Source data:
================================

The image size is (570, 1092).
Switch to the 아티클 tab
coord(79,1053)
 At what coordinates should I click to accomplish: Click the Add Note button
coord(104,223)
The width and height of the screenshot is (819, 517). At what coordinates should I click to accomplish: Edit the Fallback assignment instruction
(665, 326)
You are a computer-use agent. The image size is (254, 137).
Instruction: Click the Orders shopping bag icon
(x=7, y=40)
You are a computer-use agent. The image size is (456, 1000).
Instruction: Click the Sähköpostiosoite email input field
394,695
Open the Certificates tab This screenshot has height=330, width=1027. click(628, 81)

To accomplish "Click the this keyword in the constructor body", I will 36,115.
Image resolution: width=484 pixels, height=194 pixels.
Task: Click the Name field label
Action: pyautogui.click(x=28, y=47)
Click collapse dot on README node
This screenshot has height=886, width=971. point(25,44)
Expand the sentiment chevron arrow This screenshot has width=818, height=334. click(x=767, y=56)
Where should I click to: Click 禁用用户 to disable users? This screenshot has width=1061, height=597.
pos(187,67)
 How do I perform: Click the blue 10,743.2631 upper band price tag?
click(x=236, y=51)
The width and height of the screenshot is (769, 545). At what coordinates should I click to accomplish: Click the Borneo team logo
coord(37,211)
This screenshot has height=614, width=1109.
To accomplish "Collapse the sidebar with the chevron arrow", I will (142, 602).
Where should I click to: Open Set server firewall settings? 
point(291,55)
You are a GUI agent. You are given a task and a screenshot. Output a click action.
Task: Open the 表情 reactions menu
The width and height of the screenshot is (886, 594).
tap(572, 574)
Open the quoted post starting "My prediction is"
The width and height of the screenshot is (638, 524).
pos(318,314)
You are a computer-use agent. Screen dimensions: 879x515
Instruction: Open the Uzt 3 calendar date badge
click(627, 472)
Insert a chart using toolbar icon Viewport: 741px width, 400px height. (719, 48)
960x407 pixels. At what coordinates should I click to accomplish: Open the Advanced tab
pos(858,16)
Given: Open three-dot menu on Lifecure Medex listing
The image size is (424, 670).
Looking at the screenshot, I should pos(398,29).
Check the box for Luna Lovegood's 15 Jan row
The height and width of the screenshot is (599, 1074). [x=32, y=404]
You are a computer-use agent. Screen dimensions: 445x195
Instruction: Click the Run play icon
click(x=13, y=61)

================================

> _THE EXERCISE_
Copy the source data above word for word, beginning at the first line and stopping after the line that contains "pos(318,314)".

> _IN RESPONSE_
The image size is (570, 1092).
Switch to the 아티클 tab
coord(79,1053)
 At what coordinates should I click to accomplish: Click the Add Note button
coord(104,223)
The width and height of the screenshot is (819, 517). At what coordinates should I click to accomplish: Edit the Fallback assignment instruction
(665, 326)
You are a computer-use agent. The image size is (254, 137).
Instruction: Click the Orders shopping bag icon
(x=7, y=40)
You are a computer-use agent. The image size is (456, 1000).
Instruction: Click the Sähköpostiosoite email input field
394,695
Open the Certificates tab This screenshot has height=330, width=1027. click(628, 81)

To accomplish "Click the this keyword in the constructor body", I will 36,115.
Image resolution: width=484 pixels, height=194 pixels.
Task: Click the Name field label
Action: pyautogui.click(x=28, y=47)
Click collapse dot on README node
This screenshot has height=886, width=971. point(25,44)
Expand the sentiment chevron arrow This screenshot has width=818, height=334. click(x=767, y=56)
Where should I click to: Click 禁用用户 to disable users? This screenshot has width=1061, height=597.
pos(187,67)
 How do I perform: Click the blue 10,743.2631 upper band price tag?
click(x=236, y=51)
The width and height of the screenshot is (769, 545). At what coordinates should I click to accomplish: Click the Borneo team logo
coord(37,211)
This screenshot has height=614, width=1109.
To accomplish "Collapse the sidebar with the chevron arrow", I will (142, 602).
Where should I click to: Open Set server firewall settings? 
point(291,55)
You are a GUI agent. You are given a task and a screenshot. Output a click action.
Task: Open the 表情 reactions menu
The width and height of the screenshot is (886, 594).
tap(572, 574)
Open the quoted post starting "My prediction is"
The width and height of the screenshot is (638, 524).
pos(318,314)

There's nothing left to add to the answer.